■ Your instructions
Please format the items below, from the line containing "will (x=12, y=291)." up to and including the line containing "pos(788,144)", as a Markdown table with the columns Row and Entry. Leave out blank lines.

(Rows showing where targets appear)
## begin

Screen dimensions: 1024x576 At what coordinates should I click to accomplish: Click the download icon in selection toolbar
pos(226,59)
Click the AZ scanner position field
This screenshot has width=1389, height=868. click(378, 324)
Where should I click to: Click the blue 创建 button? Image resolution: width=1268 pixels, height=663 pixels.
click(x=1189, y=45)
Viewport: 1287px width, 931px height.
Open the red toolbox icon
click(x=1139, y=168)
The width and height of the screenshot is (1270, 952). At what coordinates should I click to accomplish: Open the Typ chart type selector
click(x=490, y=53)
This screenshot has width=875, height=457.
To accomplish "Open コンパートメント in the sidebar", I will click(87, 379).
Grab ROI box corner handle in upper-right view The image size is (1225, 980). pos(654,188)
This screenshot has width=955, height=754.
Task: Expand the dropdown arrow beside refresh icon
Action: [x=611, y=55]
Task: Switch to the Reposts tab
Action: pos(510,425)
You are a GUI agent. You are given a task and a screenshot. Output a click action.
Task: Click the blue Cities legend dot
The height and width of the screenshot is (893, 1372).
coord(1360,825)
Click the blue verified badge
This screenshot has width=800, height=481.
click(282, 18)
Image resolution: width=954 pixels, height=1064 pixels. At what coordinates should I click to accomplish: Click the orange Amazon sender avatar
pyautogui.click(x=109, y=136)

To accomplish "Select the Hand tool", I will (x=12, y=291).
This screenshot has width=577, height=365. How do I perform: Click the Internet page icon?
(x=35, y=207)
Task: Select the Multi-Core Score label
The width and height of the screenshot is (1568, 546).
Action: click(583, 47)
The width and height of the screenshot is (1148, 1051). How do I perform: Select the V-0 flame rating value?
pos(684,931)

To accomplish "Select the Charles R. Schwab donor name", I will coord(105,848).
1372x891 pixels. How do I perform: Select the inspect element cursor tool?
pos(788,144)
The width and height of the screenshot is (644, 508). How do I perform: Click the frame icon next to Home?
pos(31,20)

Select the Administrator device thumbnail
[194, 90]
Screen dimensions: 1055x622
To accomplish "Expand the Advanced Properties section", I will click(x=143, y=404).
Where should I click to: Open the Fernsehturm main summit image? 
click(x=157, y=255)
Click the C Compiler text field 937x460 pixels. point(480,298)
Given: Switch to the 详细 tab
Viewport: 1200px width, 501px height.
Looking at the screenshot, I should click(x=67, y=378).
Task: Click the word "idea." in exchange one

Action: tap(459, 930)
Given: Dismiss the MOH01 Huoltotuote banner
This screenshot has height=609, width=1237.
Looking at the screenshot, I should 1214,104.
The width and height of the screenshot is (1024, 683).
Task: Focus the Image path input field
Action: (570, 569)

## end

■ Response
| Row | Entry |
|---|---|
| 1 | To accomplish "Select the Hand tool", I will (x=12, y=291). |
| 2 | This screenshot has width=577, height=365. How do I perform: Click the Internet page icon? |
| 3 | (x=35, y=207) |
| 4 | Task: Select the Multi-Core Score label |
| 5 | The width and height of the screenshot is (1568, 546). |
| 6 | Action: click(583, 47) |
| 7 | The width and height of the screenshot is (1148, 1051). How do I perform: Select the V-0 flame rating value? |
| 8 | pos(684,931) |
| 9 | To accomplish "Select the Charles R. Schwab donor name", I will coord(105,848). |
| 10 | 1372x891 pixels. How do I perform: Select the inspect element cursor tool? |
| 11 | pos(788,144) |